** Problem details **
Can you format everything from the start of the material down to the line containing "center [638, 55]." as a numbered list, skipping blank lines and leaving out the pictures?

** Stored data **
☆ ☆ ☆

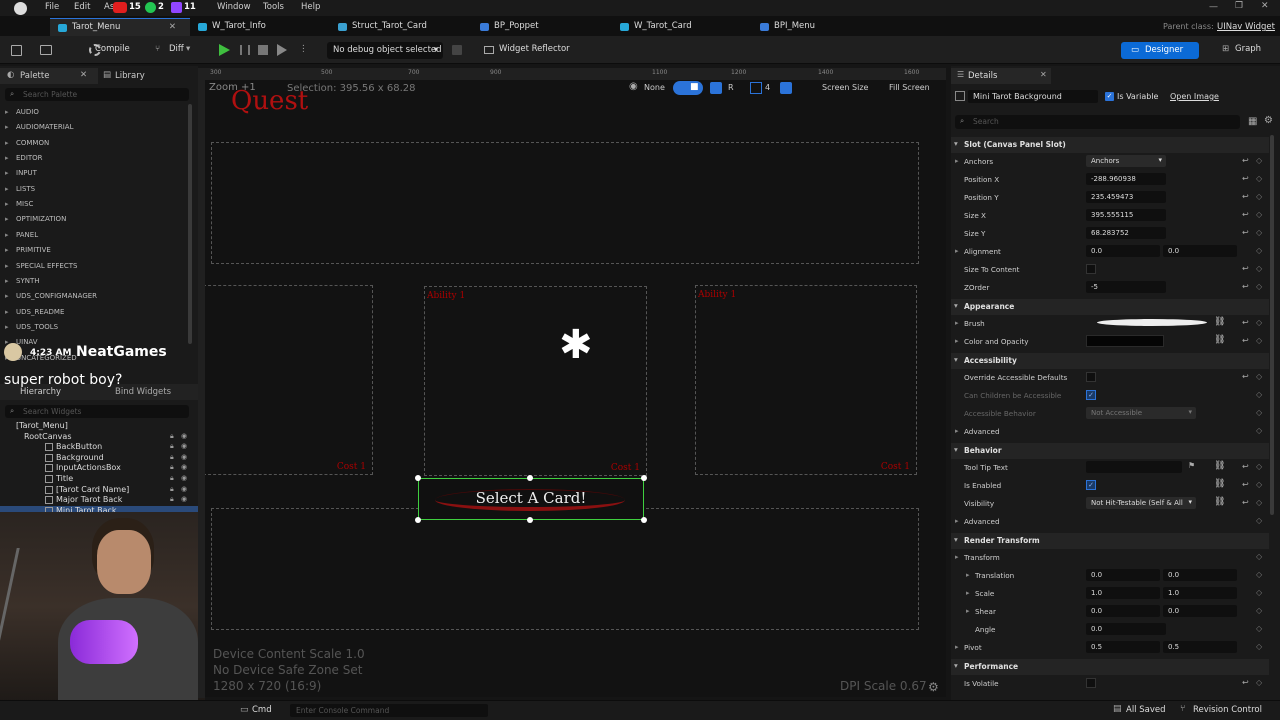 The image size is (1280, 720). What do you see at coordinates (731, 88) in the screenshot?
I see `respect-locks-toggle: R` at bounding box center [731, 88].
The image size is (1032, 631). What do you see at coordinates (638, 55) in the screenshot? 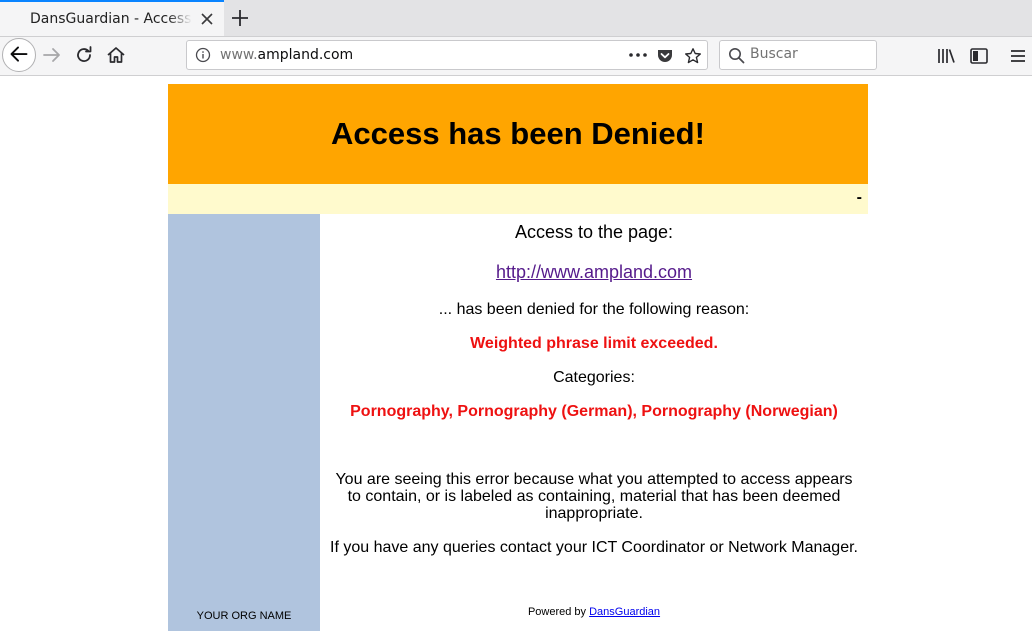
I see `more-actions-icon` at bounding box center [638, 55].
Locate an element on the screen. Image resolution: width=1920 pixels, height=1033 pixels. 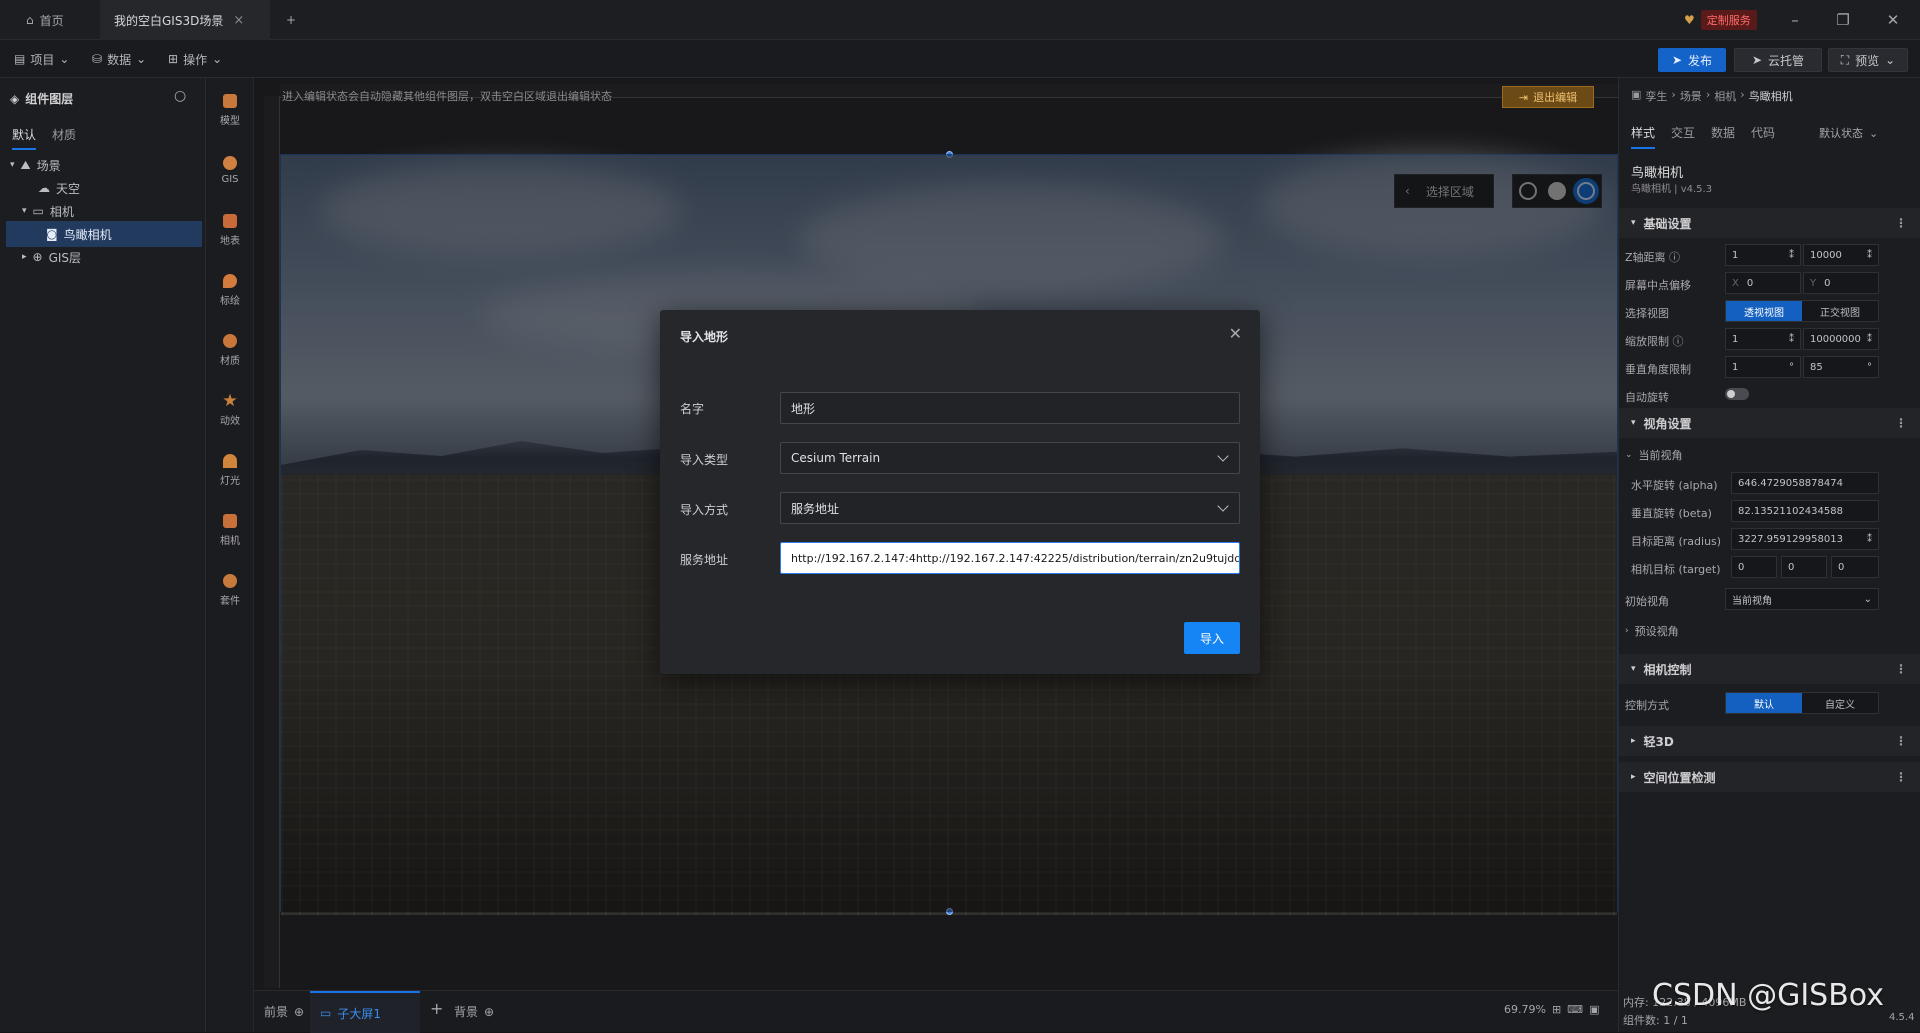
maximize-button: ❐ is located at coordinates (1843, 20).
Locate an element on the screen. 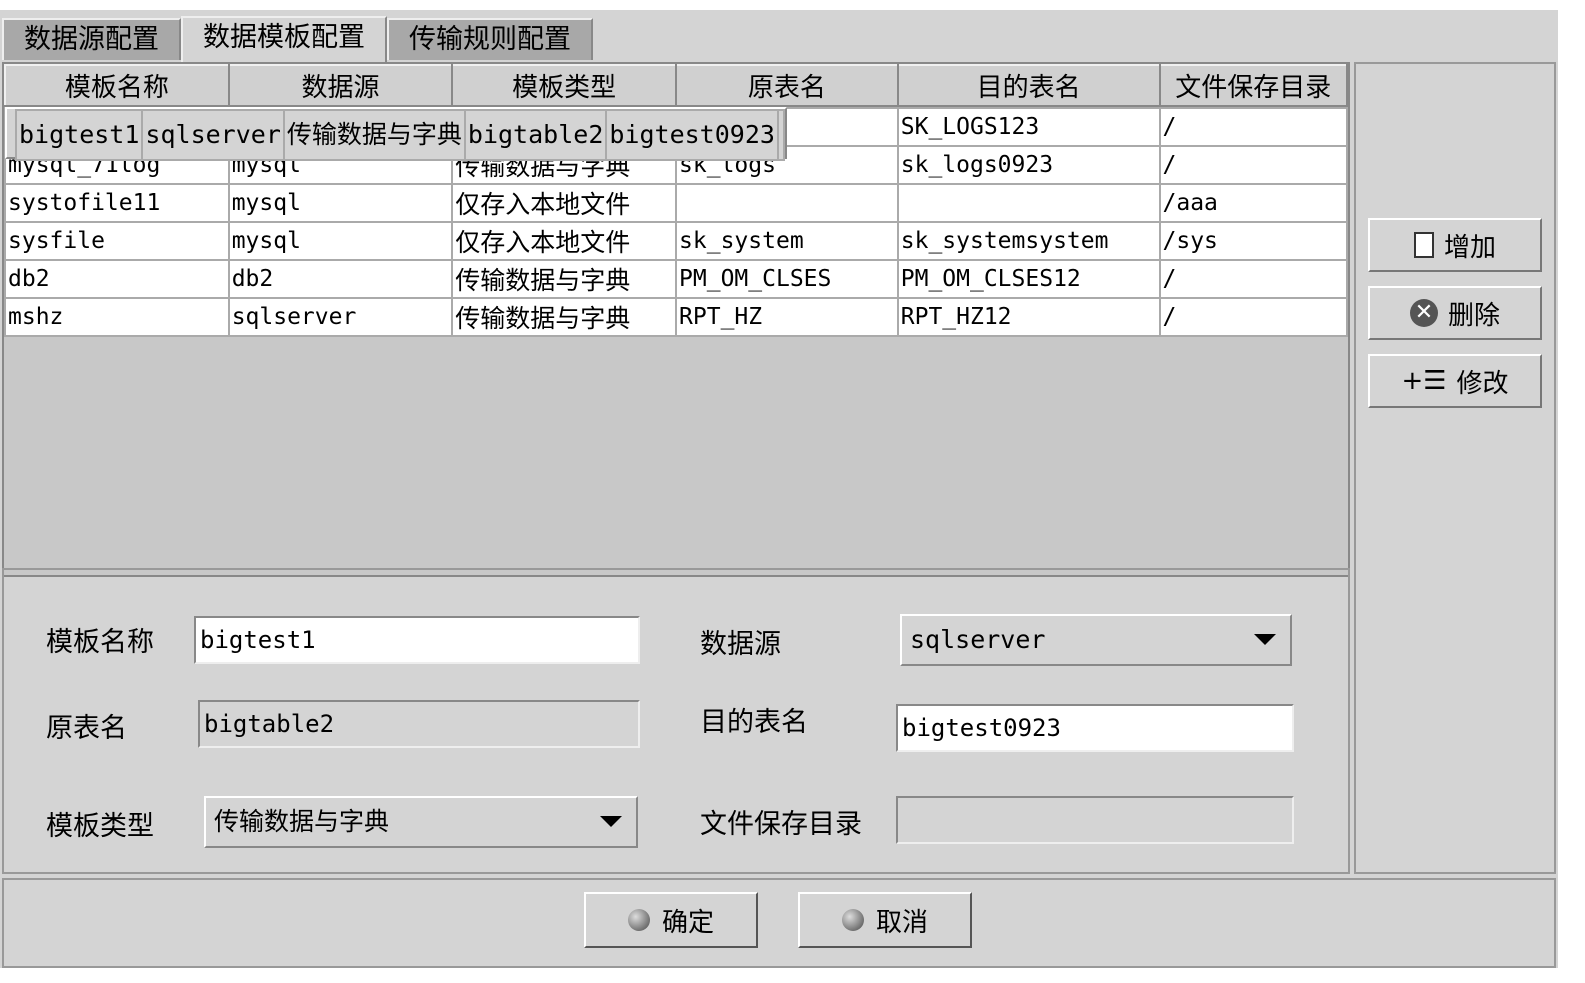 This screenshot has width=1585, height=983. table-cell: systofile11 is located at coordinates (117, 203).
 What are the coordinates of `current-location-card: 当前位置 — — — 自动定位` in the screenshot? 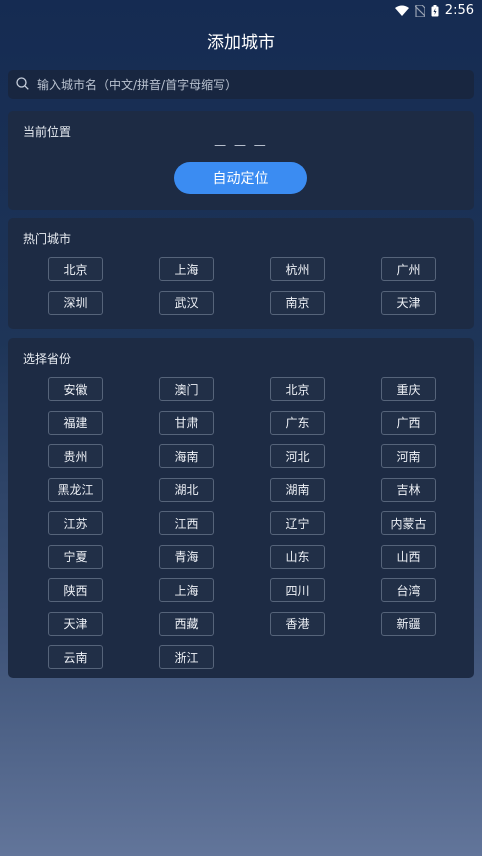 It's located at (241, 160).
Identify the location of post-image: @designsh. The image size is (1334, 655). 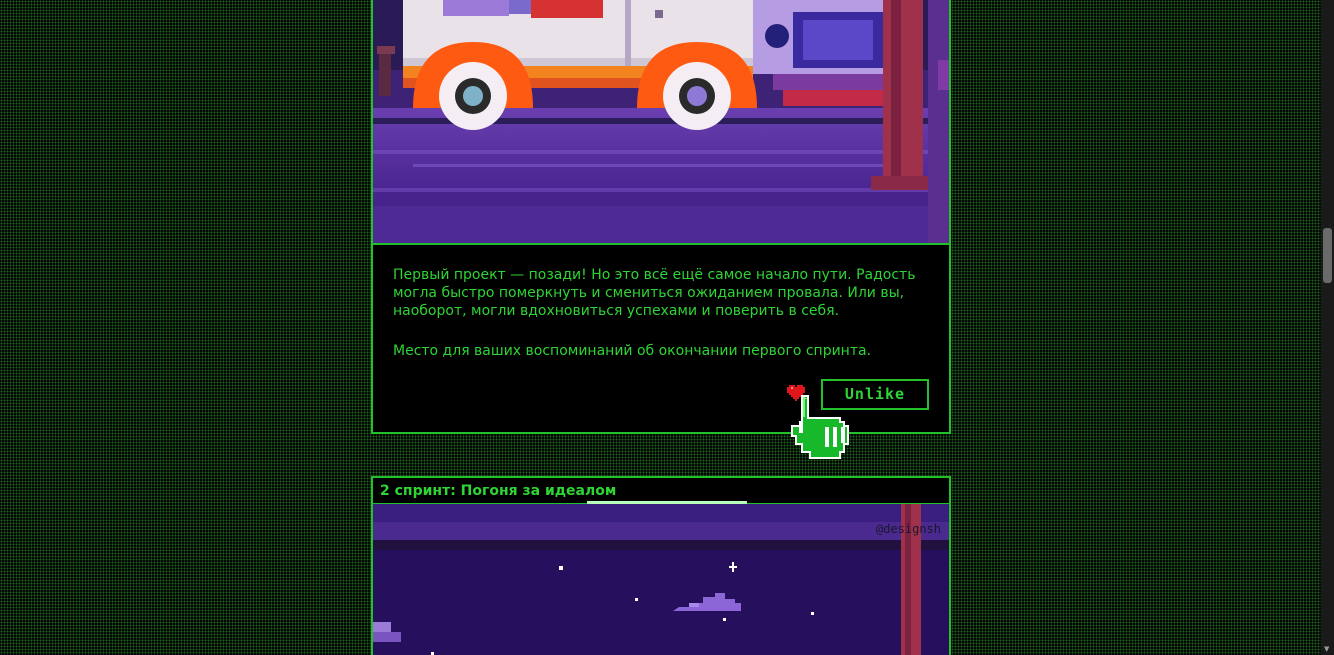
(661, 580).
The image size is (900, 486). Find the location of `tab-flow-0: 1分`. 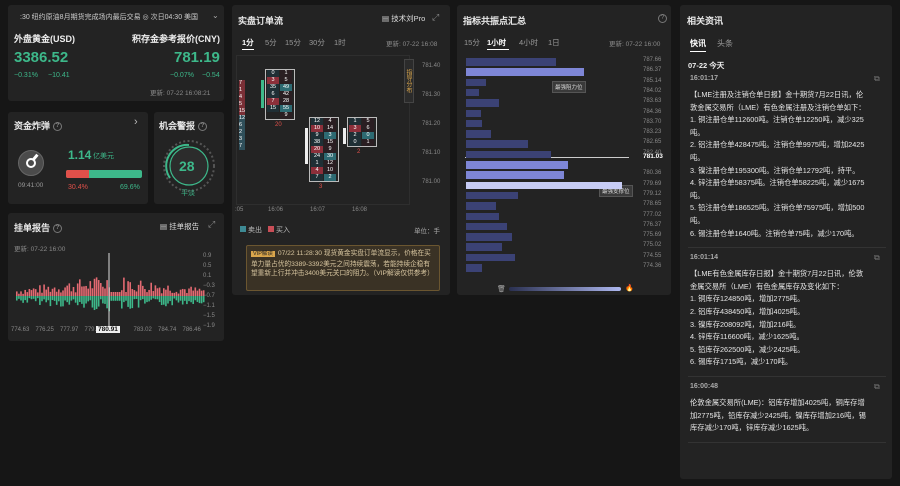

tab-flow-0: 1分 is located at coordinates (248, 42).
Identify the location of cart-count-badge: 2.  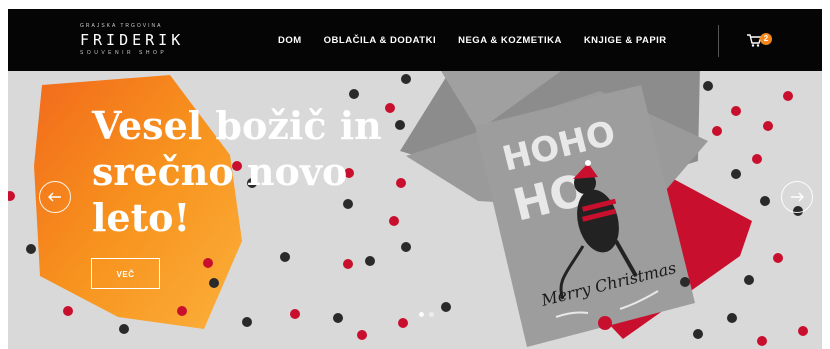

☆ ☆ ☆

** Response **
1.  The image size is (1280, 720). What do you see at coordinates (731, 88) in the screenshot?
2. I see `respect-locks-toggle: R` at bounding box center [731, 88].
3. The image size is (1032, 631). What do you see at coordinates (638, 55) in the screenshot? 
4. I see `more-actions-icon` at bounding box center [638, 55].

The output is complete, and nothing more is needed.